The good news is that just up the block, Habitat for Humanity will be rolling in to build some teeny-tiny houses (you can see renderings on the Old North blog, here). Teeny-tiny enough to give us a comp. But they are also clockin in at $90,00 or $100,000. Of course, no one is giving out 100 percent loans anymore, even if you can buy the mortage insurance, but a comp...! That's hopeful. They will be finishing up one of those little square houses a block up from us around May, so in the meantime, if we can protect our little house from viscous people with cans of pink spray paint, and pray that all these freeze-and-thaw cycles don't do more damage to the masonry we will be okay. That said, I have been doing something I've never done before: going to HGTV's site every day to enter a dumb contenst. The prize is a big fancy house in New Mexico, which, if I won, I would probably donate to the Taos Arts Council or something. It also includes  $500,000 in cash. I'm not anticipating either one of those things ending up in my possession, but if some weird star aligns and all that falls into my lap, I'd rehab every house on the block - all three of them.

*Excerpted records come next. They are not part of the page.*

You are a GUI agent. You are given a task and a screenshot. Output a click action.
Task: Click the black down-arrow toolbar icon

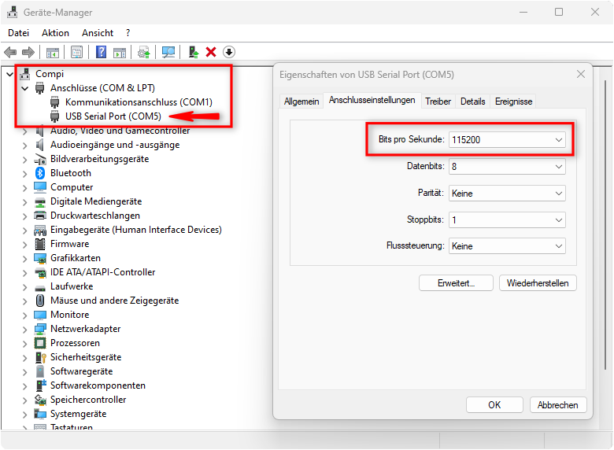(229, 52)
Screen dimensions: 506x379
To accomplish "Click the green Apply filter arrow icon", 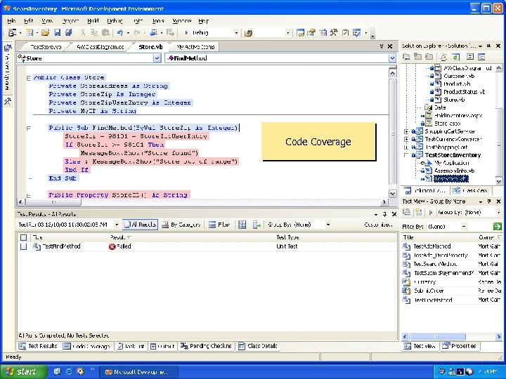I will [498, 227].
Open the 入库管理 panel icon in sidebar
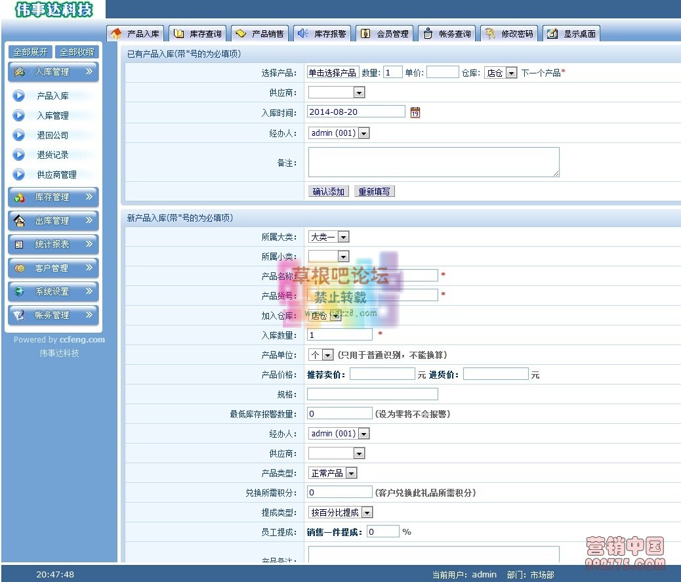The height and width of the screenshot is (582, 681). click(19, 72)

The only other thing I have to say today is that I am swearing off using exclamation marks for a while. I gave up coffee several months ago, and looking back at my earlier posts, which were hyperacttive to say the least, I'm wondering if there wasn't a caffeine-to-exclamation point thing going on there. I think I've been a lot more restrained about my punctuation since giving up the joe. As I reread my earlier posts, I am thinking that's a very, very good thing. Cheers to non-jangly nervous systems, and to pulling out the loud and excitiable punctuation only as often as one might reach for the fire extinguisher.